Researchers studied the correlation of nailfold capillary damage with antibody status in a group of 150 SSc patients. They also investigated whether NFC predicts mortality or mediates antibody status.

The analysis used a population-based database — the South Australian Scleroderma Register. All studied patients underwent NFC between 1991 and 2015, and had either limited (99 patients), diffuse (30 patients), or overlap SSc (23 patients), depending on the extent of skin involvement.

The team collected demographic and diagnosis data, as well as information on antibody and mortality status. A total of 56 patients died during the study period (through June 2015) across all SSc subtypes.
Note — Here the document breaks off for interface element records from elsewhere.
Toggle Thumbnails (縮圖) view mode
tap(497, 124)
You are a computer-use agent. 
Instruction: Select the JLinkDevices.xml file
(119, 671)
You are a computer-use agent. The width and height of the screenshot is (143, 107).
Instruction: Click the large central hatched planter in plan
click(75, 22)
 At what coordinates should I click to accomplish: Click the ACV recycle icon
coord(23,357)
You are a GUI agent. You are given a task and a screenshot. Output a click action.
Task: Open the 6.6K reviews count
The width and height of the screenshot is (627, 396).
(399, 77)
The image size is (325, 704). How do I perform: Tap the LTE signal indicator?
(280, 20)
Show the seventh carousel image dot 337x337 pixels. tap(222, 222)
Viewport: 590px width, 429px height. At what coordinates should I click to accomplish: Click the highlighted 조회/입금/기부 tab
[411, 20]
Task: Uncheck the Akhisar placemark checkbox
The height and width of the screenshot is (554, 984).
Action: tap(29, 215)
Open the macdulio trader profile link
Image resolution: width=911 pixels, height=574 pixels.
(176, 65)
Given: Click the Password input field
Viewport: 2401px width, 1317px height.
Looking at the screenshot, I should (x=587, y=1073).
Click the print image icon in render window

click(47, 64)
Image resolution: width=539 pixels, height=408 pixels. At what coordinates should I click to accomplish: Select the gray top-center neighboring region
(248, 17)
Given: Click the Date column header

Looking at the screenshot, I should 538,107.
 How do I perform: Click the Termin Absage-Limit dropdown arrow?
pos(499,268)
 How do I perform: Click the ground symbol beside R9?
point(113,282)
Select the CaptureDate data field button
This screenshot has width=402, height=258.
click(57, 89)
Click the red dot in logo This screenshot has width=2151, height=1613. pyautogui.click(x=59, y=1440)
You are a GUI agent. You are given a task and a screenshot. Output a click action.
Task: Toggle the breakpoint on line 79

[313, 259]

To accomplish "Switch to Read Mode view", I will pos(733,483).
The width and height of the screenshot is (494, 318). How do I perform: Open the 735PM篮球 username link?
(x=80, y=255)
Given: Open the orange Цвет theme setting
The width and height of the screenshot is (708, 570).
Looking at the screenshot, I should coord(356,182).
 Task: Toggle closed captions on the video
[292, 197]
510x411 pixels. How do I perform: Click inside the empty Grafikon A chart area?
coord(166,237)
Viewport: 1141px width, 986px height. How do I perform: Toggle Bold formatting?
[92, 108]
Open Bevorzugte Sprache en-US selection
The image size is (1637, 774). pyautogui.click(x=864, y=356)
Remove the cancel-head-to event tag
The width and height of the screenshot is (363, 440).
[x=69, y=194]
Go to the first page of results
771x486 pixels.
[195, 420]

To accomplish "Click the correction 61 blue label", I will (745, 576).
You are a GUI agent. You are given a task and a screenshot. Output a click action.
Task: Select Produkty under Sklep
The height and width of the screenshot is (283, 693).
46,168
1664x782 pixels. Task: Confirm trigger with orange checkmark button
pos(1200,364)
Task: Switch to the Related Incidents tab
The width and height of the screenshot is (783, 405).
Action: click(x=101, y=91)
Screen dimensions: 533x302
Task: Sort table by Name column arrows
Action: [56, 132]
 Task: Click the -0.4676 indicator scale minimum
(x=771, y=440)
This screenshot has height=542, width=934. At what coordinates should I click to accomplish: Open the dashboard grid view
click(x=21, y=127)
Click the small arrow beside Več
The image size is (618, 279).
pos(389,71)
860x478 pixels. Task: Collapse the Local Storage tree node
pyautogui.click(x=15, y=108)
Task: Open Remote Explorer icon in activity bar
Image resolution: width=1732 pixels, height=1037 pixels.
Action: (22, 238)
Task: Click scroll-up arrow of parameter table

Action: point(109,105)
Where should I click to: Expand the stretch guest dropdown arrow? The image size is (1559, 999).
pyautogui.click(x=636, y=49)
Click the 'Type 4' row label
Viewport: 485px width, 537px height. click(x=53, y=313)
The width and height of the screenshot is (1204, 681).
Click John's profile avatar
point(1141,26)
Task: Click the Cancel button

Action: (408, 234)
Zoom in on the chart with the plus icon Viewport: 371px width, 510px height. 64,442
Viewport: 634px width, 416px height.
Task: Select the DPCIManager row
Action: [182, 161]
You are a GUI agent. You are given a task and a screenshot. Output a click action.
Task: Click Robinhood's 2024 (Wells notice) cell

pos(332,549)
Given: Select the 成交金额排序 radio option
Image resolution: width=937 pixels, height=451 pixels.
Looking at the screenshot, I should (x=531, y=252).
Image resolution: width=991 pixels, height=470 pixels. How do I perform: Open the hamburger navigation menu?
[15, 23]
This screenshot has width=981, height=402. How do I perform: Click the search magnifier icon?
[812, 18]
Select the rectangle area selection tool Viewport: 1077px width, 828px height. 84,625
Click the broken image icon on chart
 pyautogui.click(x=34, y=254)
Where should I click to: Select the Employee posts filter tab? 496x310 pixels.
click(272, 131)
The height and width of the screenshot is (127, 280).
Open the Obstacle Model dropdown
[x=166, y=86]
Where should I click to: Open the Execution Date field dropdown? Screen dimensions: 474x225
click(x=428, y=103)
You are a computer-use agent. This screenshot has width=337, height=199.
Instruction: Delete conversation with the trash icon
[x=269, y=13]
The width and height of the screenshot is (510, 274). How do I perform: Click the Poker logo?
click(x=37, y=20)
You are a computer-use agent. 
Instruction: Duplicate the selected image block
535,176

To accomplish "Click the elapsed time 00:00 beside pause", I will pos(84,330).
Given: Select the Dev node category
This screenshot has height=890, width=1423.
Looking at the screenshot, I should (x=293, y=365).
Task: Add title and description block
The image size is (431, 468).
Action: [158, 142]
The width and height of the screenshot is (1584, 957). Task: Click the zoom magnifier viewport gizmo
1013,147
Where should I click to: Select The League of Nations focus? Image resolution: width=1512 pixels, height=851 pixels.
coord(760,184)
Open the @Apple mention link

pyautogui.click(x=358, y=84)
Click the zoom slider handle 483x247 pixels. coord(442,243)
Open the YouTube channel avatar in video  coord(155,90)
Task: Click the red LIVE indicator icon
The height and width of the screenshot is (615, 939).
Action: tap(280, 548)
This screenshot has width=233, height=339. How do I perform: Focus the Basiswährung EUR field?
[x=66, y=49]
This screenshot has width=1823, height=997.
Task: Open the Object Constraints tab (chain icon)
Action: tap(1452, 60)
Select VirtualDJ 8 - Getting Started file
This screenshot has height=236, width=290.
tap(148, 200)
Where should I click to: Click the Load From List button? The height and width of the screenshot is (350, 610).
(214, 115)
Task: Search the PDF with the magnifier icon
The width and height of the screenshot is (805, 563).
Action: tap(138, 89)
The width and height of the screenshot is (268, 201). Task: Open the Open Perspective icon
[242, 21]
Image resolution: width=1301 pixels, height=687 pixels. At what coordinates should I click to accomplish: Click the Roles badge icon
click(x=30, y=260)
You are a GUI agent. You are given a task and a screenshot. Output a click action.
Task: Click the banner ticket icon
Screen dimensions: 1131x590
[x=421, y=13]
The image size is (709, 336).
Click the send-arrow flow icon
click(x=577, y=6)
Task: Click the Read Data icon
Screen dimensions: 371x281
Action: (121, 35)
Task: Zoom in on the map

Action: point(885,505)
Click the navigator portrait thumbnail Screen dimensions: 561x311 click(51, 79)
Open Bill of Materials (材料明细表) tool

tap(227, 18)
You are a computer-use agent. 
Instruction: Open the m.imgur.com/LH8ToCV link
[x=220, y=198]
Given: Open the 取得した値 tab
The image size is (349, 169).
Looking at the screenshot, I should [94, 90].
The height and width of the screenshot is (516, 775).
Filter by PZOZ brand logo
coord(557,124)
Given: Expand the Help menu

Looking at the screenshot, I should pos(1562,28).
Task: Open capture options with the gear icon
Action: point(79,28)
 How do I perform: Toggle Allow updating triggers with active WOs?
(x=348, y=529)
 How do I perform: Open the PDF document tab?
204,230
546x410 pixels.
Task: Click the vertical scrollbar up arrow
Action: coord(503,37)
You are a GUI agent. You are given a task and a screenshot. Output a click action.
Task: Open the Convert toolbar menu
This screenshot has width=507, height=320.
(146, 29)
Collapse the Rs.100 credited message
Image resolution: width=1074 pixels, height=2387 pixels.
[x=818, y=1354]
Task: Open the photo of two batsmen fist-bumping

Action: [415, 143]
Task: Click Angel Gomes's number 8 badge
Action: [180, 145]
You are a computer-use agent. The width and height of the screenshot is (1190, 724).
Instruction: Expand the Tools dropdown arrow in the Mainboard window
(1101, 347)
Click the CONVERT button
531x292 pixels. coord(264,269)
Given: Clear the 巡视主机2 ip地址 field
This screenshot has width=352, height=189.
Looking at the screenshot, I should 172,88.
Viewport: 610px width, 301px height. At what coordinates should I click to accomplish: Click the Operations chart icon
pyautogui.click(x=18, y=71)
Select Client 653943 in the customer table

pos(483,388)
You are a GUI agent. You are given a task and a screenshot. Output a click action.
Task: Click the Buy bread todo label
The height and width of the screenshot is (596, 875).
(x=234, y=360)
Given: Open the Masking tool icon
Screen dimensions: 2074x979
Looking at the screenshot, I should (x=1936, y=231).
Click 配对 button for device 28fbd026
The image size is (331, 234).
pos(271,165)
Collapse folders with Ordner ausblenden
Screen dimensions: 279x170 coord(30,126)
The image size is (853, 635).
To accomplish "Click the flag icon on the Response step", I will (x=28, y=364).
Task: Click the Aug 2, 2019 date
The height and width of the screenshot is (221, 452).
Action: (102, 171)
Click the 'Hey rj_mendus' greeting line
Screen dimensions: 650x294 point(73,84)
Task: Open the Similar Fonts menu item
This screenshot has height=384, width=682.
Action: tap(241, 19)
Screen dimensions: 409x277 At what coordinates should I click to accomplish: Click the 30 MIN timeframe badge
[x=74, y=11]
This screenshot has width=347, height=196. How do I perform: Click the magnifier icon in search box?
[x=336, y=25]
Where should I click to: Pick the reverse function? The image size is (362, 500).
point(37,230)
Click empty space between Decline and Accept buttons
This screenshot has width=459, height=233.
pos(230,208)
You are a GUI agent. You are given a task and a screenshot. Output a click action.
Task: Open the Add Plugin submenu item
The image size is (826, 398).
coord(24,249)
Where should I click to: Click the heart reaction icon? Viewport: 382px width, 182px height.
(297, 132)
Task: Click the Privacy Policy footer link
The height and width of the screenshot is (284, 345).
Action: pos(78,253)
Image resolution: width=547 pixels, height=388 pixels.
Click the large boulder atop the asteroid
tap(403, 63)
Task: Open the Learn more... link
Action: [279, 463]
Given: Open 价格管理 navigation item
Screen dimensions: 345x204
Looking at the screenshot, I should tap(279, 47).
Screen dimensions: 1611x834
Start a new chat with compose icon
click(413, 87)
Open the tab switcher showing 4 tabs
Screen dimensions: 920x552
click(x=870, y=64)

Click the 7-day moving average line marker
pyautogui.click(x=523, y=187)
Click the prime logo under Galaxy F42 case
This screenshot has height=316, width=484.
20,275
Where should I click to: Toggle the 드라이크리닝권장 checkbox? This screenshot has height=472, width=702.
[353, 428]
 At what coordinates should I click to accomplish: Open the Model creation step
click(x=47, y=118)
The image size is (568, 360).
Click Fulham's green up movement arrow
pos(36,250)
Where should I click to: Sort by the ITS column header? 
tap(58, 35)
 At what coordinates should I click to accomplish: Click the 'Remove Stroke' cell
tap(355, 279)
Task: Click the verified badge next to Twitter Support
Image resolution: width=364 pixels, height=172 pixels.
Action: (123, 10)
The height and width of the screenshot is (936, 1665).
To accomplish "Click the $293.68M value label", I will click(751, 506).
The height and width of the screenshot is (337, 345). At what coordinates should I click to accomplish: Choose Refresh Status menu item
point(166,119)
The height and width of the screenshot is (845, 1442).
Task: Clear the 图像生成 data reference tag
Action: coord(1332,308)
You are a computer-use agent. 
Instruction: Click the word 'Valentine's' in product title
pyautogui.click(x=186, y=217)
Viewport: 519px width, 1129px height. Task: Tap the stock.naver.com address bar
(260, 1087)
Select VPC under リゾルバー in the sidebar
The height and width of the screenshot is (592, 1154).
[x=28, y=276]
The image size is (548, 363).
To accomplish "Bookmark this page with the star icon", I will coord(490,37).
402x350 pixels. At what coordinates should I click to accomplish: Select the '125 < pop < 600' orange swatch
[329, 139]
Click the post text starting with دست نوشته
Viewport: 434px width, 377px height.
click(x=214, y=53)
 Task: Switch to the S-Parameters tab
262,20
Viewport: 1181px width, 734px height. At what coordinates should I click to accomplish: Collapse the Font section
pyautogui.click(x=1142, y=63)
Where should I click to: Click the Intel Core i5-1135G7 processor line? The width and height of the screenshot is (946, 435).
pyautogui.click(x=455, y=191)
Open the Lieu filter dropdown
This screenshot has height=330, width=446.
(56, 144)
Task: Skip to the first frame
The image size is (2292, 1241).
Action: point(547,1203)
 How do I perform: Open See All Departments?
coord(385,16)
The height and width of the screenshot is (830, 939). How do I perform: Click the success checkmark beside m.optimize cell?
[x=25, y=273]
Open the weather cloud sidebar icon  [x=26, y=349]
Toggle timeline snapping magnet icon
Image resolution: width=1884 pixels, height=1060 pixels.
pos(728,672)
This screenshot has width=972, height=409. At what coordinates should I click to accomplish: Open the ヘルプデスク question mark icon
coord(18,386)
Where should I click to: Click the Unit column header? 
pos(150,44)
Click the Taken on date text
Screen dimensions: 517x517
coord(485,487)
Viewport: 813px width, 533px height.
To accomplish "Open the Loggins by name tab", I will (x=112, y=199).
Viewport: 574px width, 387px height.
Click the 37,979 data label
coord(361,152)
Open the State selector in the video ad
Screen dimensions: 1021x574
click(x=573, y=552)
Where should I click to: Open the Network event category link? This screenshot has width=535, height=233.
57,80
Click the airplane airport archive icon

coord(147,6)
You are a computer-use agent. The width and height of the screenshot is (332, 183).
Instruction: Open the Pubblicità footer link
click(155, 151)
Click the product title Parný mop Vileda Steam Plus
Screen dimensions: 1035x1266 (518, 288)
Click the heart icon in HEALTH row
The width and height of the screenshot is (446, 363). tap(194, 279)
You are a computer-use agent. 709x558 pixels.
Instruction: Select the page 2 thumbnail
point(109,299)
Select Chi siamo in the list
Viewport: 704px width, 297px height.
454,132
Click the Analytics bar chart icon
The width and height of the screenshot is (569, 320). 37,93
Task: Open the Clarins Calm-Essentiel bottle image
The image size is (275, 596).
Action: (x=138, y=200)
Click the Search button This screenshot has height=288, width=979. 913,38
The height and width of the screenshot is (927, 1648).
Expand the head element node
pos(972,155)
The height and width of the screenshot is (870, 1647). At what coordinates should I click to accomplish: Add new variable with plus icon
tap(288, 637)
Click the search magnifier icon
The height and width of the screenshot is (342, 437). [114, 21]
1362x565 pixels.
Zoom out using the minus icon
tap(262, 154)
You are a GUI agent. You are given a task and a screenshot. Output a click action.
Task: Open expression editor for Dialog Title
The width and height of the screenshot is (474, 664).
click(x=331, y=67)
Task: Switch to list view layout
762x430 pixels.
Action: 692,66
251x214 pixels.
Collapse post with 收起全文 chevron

Results showed that patients with diffuse SSc — a subtype linked with increased mortality — had significantly greater capillary dropout (areas without capillaries) compared with limited and overlap SSc patients.

A subsequent analysis showed that capillary dropout was associated with worse survival.

Regarding specific autoantibodies, patients with autoantibodies against RNA polymerase III (RNAP3, an enzyme involved in gene expression), or those with Scl 70 (characteristic of diffuse SSc), showed particularly elevated capillary damage.

The findings add relevant information to the association of capillary dropout with SSc. Previous research had shown that patients with more severe capillary damage were at greater risk of severe organ involvement.

“We have been able to demonstrate specifically that capillary dropout and the severity of dropout is a predictor of mortality,” the investigators wrote.

The team emphasized that the findings need confirmation in additional studies.